Task prompt: Nothing but the lines from the one containing "The image size is (910, 917)." through the final line of the listing should appear in the answer, each exactly as written.

Records for the exercise:
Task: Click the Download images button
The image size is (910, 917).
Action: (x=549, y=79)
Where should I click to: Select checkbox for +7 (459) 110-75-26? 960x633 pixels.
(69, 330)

Answer box:
The image size is (910, 917).
Action: (x=549, y=79)
Where should I click to: Select checkbox for +7 (459) 110-75-26? 960x633 pixels.
(69, 330)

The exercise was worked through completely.